Passage provided →
☆ ☆ ☆ ☆ ☆ ☆ ☆
At the farm show in Châlons-en-Champagne, northern France, people climbed on tables and trampled flower beds to see him. Relaxed and wearing a suit to match his blue eyes, Emmanuel Macron posed for selfies, worked the crowd and savoured the excitement. “Macron président!” his fans chanted.
The visit to Champagne on 1 September opened what is a campaign for the French presidency in all but name. Two days earlier, the 38-year-old presidential protégé had quit the economy ministry, which he had led for two years, and embarked on a self-appointed mission to “transform” France.
Elsewhere, “Macron-mania” would be unthinkable. In other places, power is reached by ascending party ladders in internal elections. Macron, an eloquent fonctionnaire given a staff job at the Élysée Palace in 2012, is not a member of President François Hollande’s Parti Socialiste and has never been voted into office. But in France, the anointment of the monarchical president is personal: it is a meeting between “one man and the people”, as Charles de Gaulle said of the system tailored for him over half a century ago.
Macron, who was largely unknown to the public until August 2014, believes that the planets are aligned in his favour in the lead-up to next spring’s two-round election. France is in crisis, politics is discredited and the ruling left-wing establishment is a “dead star”, as he puts it. He is convinced that he can rally the middle ground with a vision of an outward-looking France, freed from the stifling orthodoxies of both left and right.
☆ ☆ ☆ ☆ ☆ ☆ ☆
Stated problem → List every person named in the Macron passage. The items that come next are separate material and not part of the Macron passage.

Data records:
☆ ☆ ☆ ☆ ☆ ☆ ☆
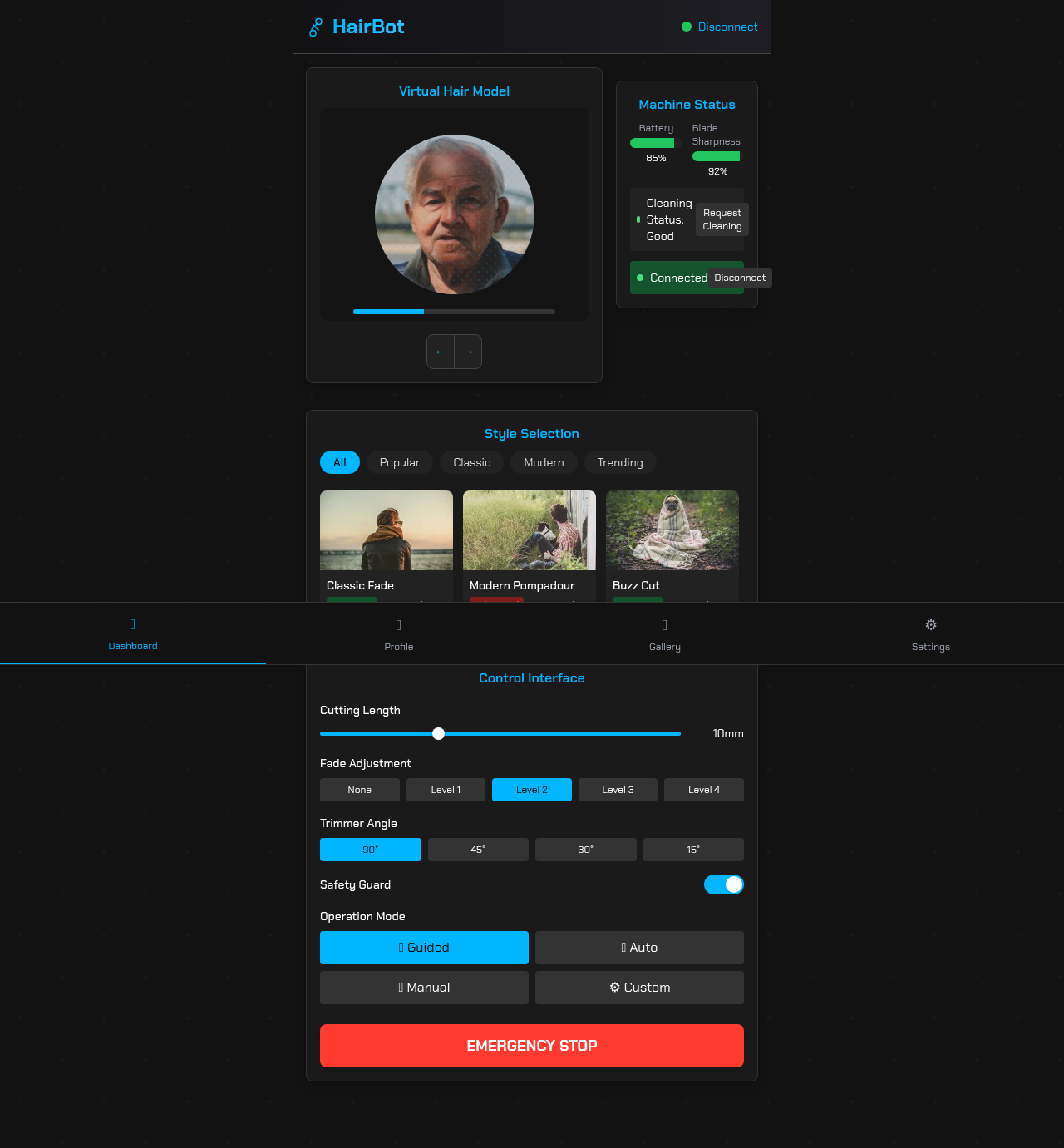1064x1148 pixels.
Task: Open the Gallery section from bottom navigation
Action: (664, 633)
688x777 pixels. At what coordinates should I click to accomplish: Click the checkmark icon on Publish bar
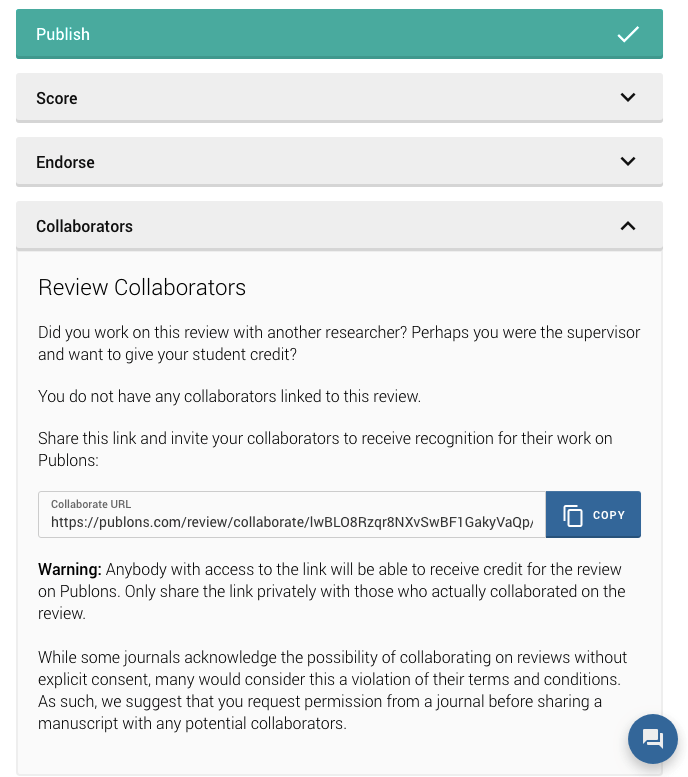pos(627,35)
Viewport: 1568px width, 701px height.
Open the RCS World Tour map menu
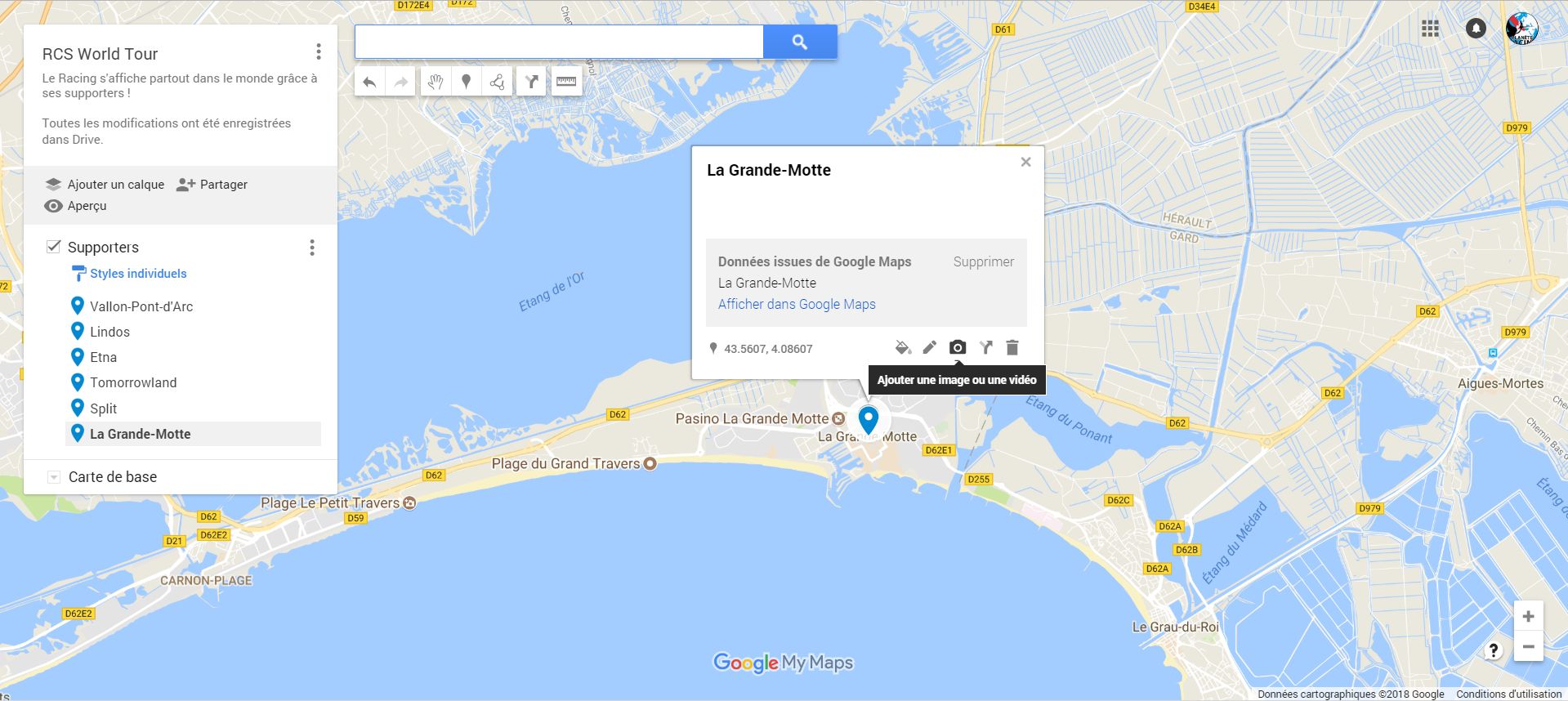pyautogui.click(x=319, y=52)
☆ ☆ ☆ ☆ ☆ ☆ ☆
Response → Emmanuel Macron, François Hollande, Charles de Gaulle